Hyderabad in a pickle
A burst of aroma greets one’s arrival at Hyderabad Colony, a small neighbourhood located off main Jamshed Road. There is a whiff of achaar, a dollop of fried green chillies, a burst of bagharay baingan, a smattering of Hyderabadi luqmi, and most definitely a hint of Hyderabadi qorma.
“Everything Hyderabadi is very different, it has a unique identity of its own,” argues Chef Tahir Kaleem of the Deccan Achaar Ghar. “My shop has 52 varieties of achaar, home-made and cooked with fresh ingredients. If you don’t find something to your taste, I can always cook it for you.”
The shop is lined with achaar and chutney jars and tins. And the variety of pickles is mindboggling: mango achaar, raw mango achaar, mutton achaar, shrimp achaar, chicken achaar, many types of vegetable achaar, chutneys and even vinegar.
Chef Kaleem’s favourite is a green chilli achaar which is cooked in yoghurt and preserved. “We study chemical reaction between various foods, so we know how to process various foods. The green chilli and yoghurt achaar is kept for 10 days just so the spices can rest and react with each other. The yoghurt will never go bad since it has been processed in a particular way,” he says.
Although costs to cook have increased, a slice of culture remains preserved in one of Karachi’s old neighbourhoods
There are crackers of various kinds too: rice crackers, lentil crackers, wheat crackers and so on. Then there is dried fish which is sold per packet. The trick is to fry them and use them in a gravy; the moisture from the cooking process will ensure that the fish returns flavour to the gravy.
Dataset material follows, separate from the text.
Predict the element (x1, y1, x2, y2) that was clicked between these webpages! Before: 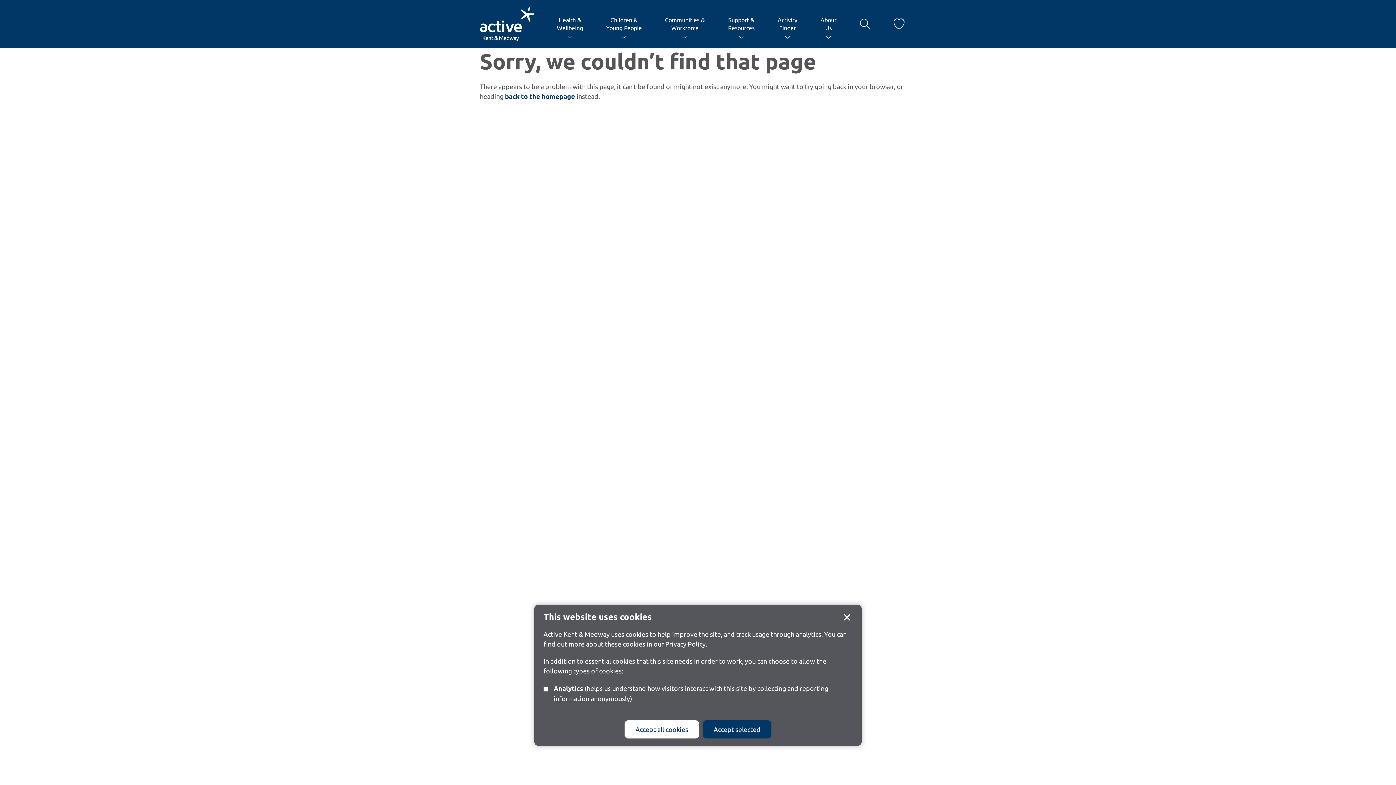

For Chef Kaleem, the trick is to ensure that the ingredients are used in the way they are meant to. “In Lahore, for example, they use hot oil to make achaar. That is a no-no in Hyderabadi culture, it affects the quality of achaar too.”
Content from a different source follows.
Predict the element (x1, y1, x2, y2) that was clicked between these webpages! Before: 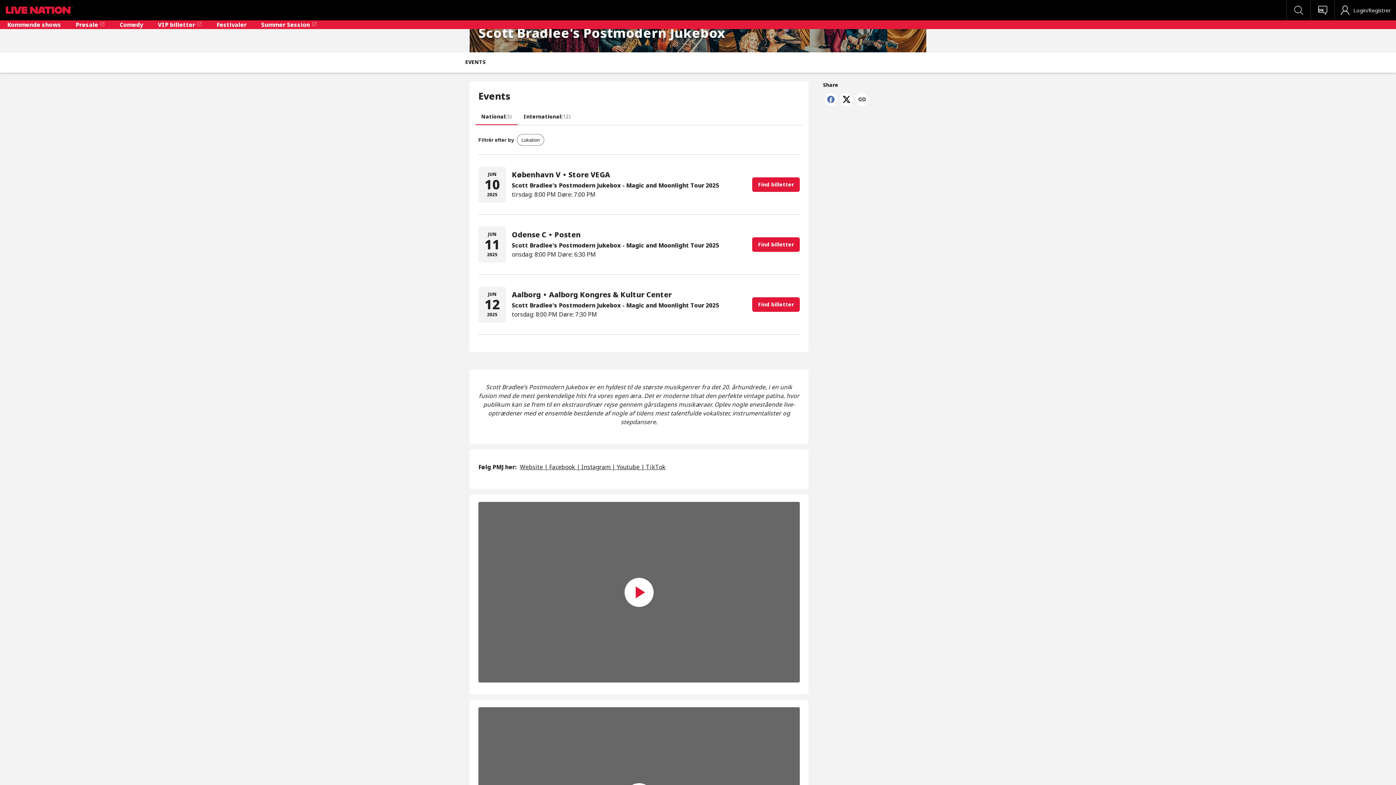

One of Kaleem’s specialities is a home-made peri-peri sauce, commonly associated with Portuguese cuisine. “Someone came to our shop and asked me to create a better peri-peri sauce at half the price. I accepted his challenge. Two days later, he couldn’t believe that I had concocted something better. The original peri-peri sauce has some wine in it; mine is completely halal.”
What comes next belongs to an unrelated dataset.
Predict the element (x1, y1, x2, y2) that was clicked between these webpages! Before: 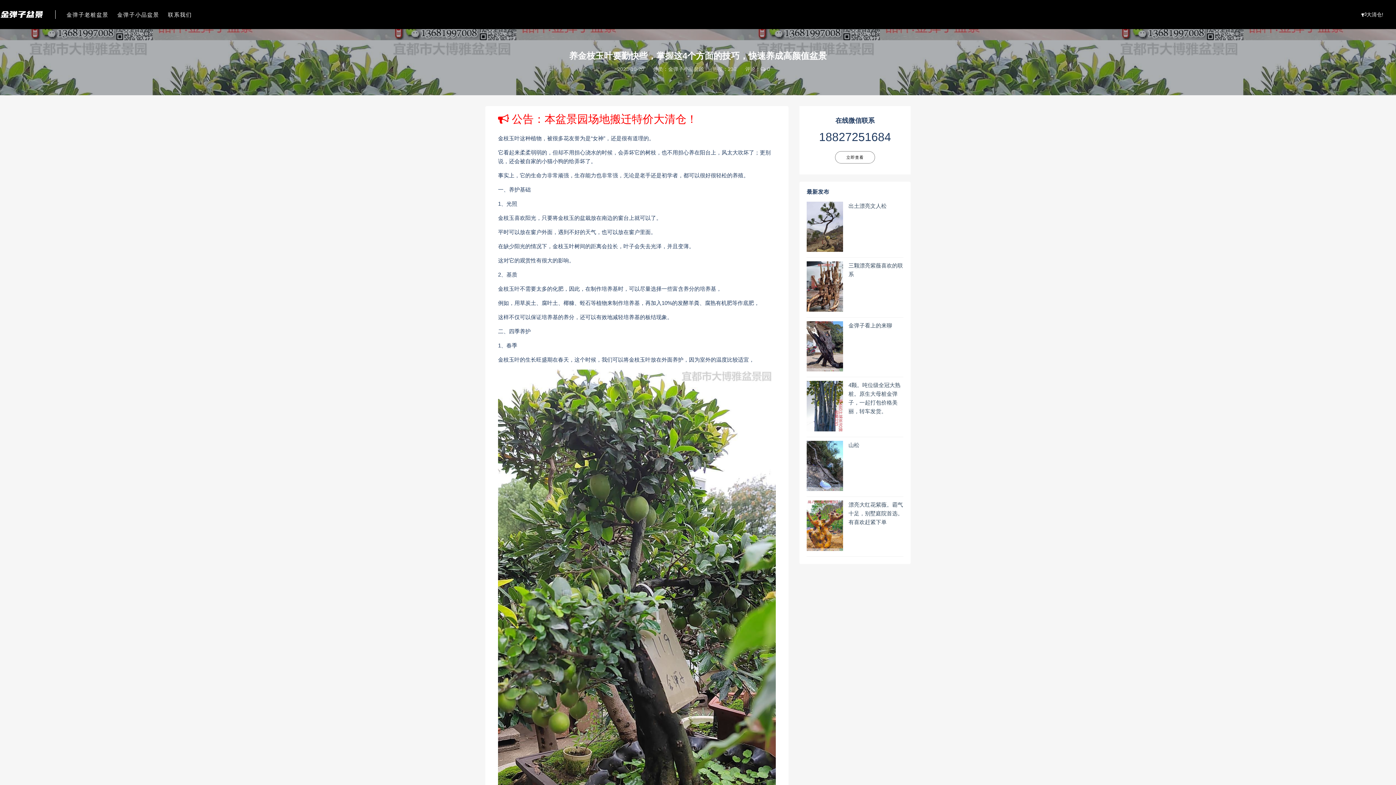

Kaleem is a known name in culinary shows on television but few would appreciate his humble beginnings or the cultured history that his shop carries. “My daadi set up this shop way back in 1950,” he says.
“Back at the time, my grandfather was in construction but he was shutting down his business because he didn’t want to deal with the corrupt practices in government offices.”
Daadi’s modest business took off in a big way. She was a woman with a flair for flavour and she was armed with recipes that had been closely guarded in the family and passed down from generation to generation. Kaleem is now the third-generation owner of the shop. He is also heir to most of daadi’s recipes and flavour palette.
Hyderabad Colony, as its name suggests, was a colony constructed for migrants arriving from Hyderabad (Deccan). Those who settled here after Partition needed a flavour from ‘home’ and many of the businesses subsequently set up catered to the desires of Hyderabadis.
The Deccan Achaar Ghar was one of the shops to have capitalised on this desire but it wasn’t just food that was being demanded. Many jewellers and tailors set up shop on the street too; their clientele would prefer a slice of Hyderabad every time they visited.